Real-World Data for AI Training Has Been Exhausted, Shifting Focus to Synthetic Data
Following a recent livestream with Stagwell chairman Mark Penn, Musk shared his opinion about the AI industry, including AI data trainer, by mentioning they had run ran out of new real-world data to train models.
Musk, CEO of xAI, mentioned “we’ve now exhausted basically the cumulative sum of human knowledge” for AI training data.
The sentiment of Musk is echoed by former OpenAI chief scientist Ilya Sutskever, who declared that training data for AI had reached “peak data”, and that was at the NeurIPS conference in December.

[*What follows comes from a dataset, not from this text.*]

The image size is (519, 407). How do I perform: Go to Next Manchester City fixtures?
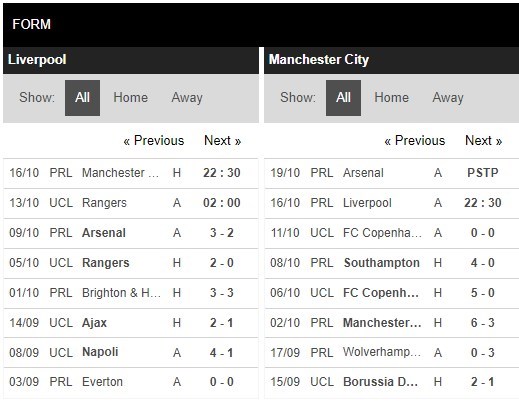(483, 141)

Synthetic Data for AI Training
Major tech players like Microsoft, Meta, OpenAI, and Anthropic have already used synthetic data in AI to supplement training in their flagship models.
Synthetic data, by 2024, Gartner says, will comprise 60% of all data used in AI and analytics. With such increasing dependence on synthetic data, the face of AI training is bound to change.

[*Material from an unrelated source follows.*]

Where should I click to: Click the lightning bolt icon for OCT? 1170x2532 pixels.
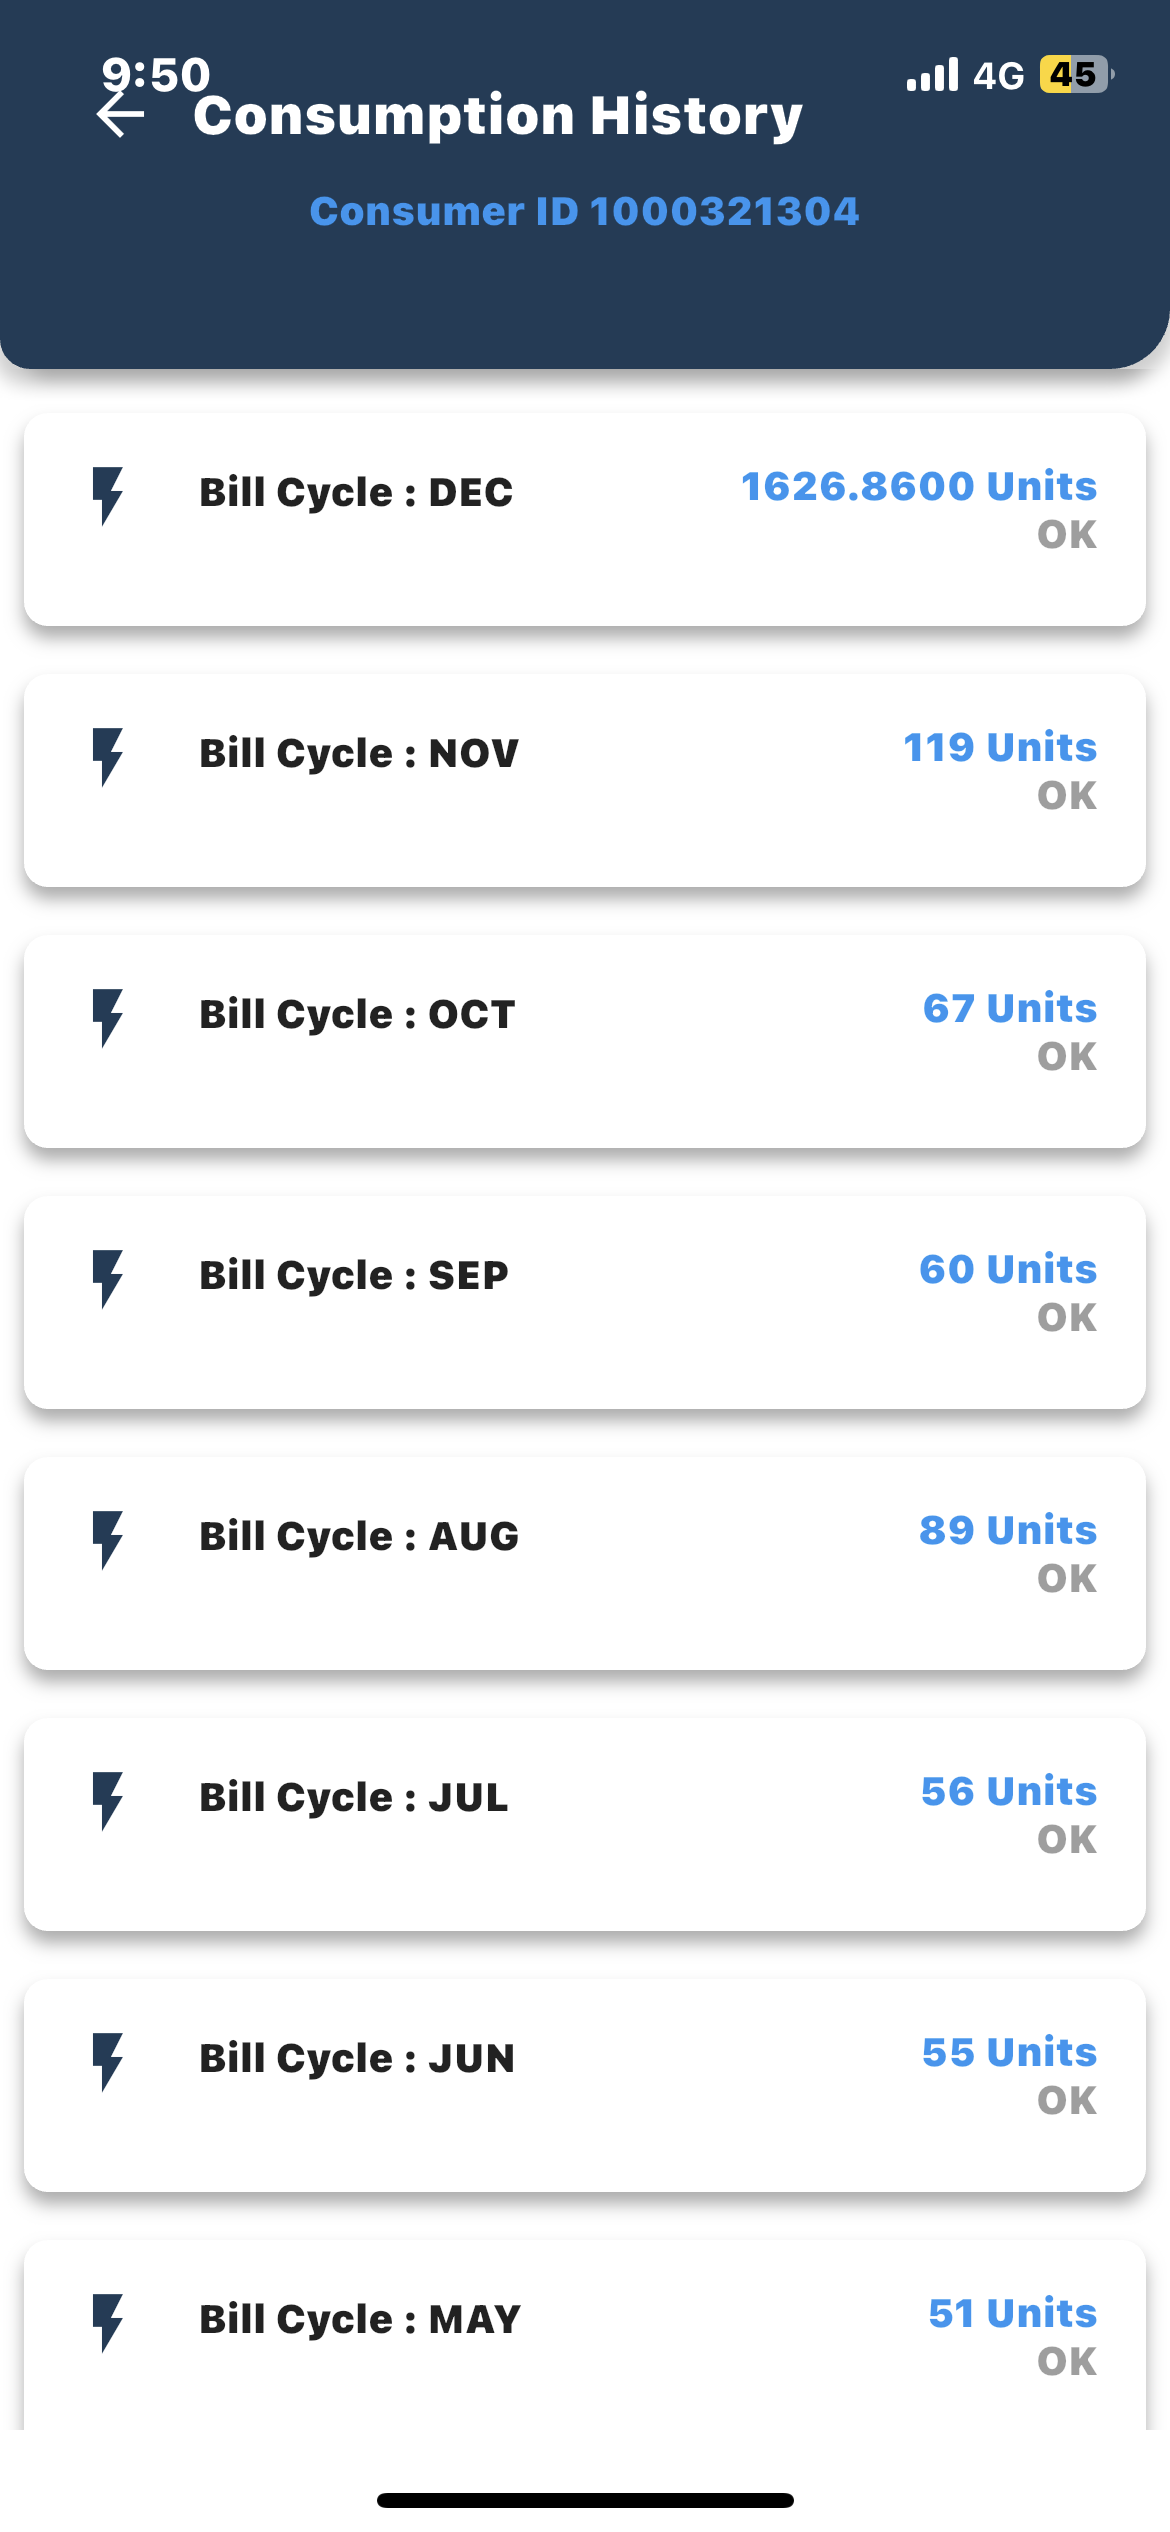[x=107, y=1017]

Synthetic data solutions have already been used to develop several major AI models. Microsoft’s Phi-4 models, which were open-sourced in early January, were trained on both synthetic and real-world data. Synthetic data is also used in Google’s Gemma models and Anthropic’s Claude 3.5 Sonnet. Meta’s Llama series was fine-tuned with AI-generated data to improve performance.
One significant advantage of using synthetic data in AI is cost efficiency. AI startup Writer developed its Palmyra X 004 model almost fully using synthetic sources, which cut the development cost to $700,000 compared with $4.6 million for a similar model based on real-world data.
While apparent are the benefits, synthetic data also come with some challenges. Research indicates that reliance on synthetic data could mean model collapse, or at least AI models being “creative” less and biased more.
Because synthetic data arises from AI models themselves, any biases or limits within the original data are simply reproduced and amplified in the output.
This in turn could compromise functionality in terms of diversity of model and increase the risk for reinforcing existing bias.
The AI data trainer Process
This trend represents a serious inflection in the development of AI. As technology companies continue to experiment with its possibilities, the AI industry must weigh up how to balance the benefits of synthetic data with the risks of bias and model collapse.
Musk and other experts say the future of AI development hangs on how effective can be in improving AI models with a minimum of drawbacks.
The collapse of real-world data for AI training has pushed the industry toward synthetic data solutions, with both chances and risks.
As AI giants adopt synthetic data to reduce costs and improve model performance, the industry must study the challenges of bias and creativity loss to ensure future AI systems remain effective and unbiased.
Inside Telecom provides you with an extensive list of content covering all aspects of the tech industry. Keep an eye on our Tech sections to stay informed and up-to-date with our daily articles.